I'm going to discuss this with the assumption that you're using some sort of
relational database. If you're using something else, you should be able to
adjust accordingly. Keep in mind that your web framework probably has
libraries for all of these and standard practices since every app that
requires you to sign in had this..

Let's start off with roles and permissions. Typically, most companies will
want at a minimum an admin user and a regular user. This usually ends up
expanding to include specialized roles such as accounting, who would only have
access to billing information, auditor, which would be a read-only role.

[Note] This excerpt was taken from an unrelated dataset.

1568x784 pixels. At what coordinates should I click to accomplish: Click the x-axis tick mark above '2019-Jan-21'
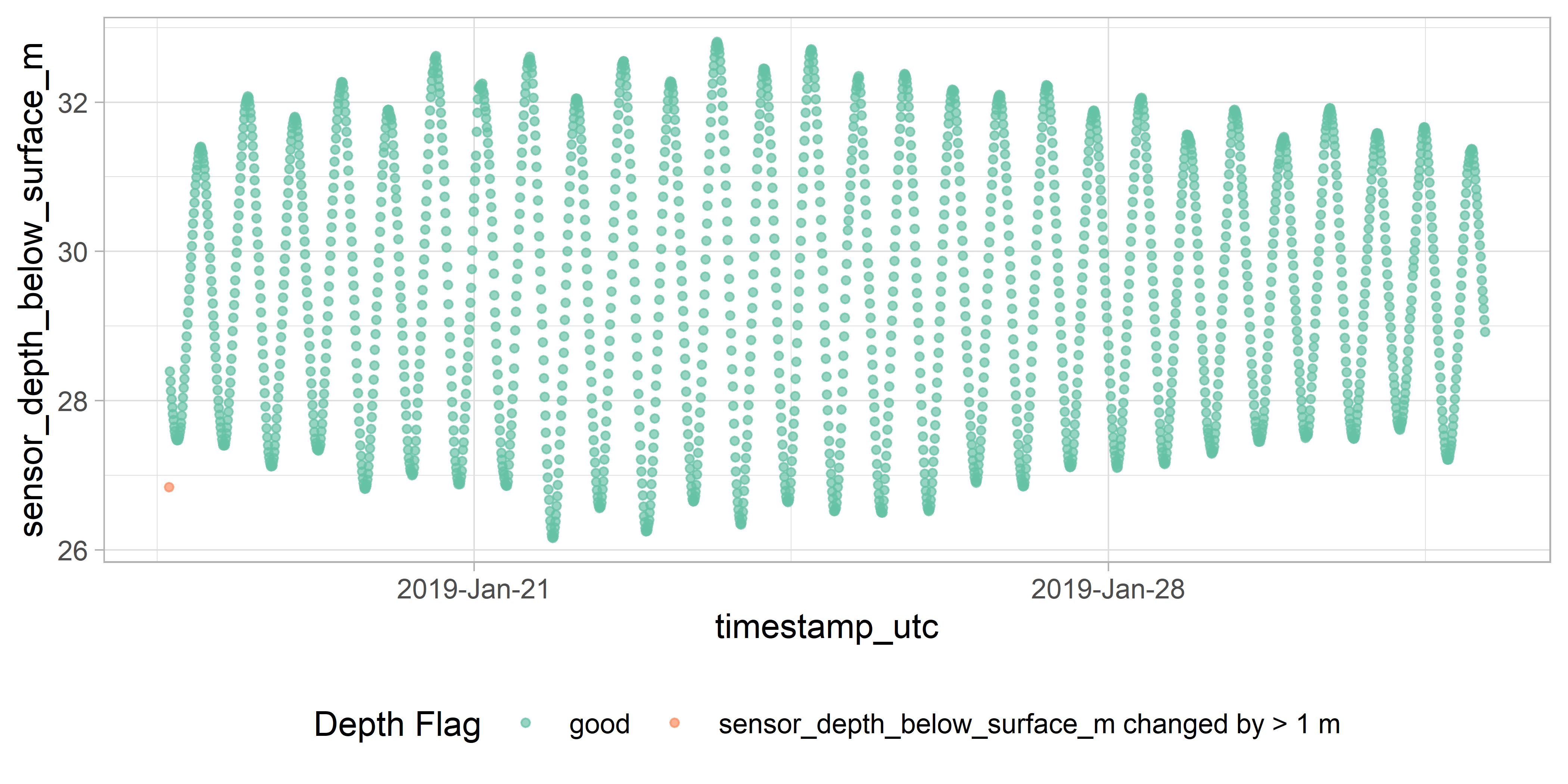pos(474,566)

Identity - Unless you're just starting a project, this has probably been
implemented already and may be called users, customers or employees. This can
be one table or a set of tables and would include the relevant information
about the person logging into your system. At the very least this includes
name, email, and tenant_id.

Authorization - Typically this will start out with username/password login
combinations, but is often expanded to include 2FA-login flows, single sign on
(OAuth flows using SAML or Active Directory/LDAP authentication). That there
can be multiple auth workflows is a good reason to keep these as separate
tables from your user table(s).

A good open-source example is Discourse
([https://github.com/discourse/discourse](https://github.com/discourse/discourse)).
It's a good case because it does have SSO options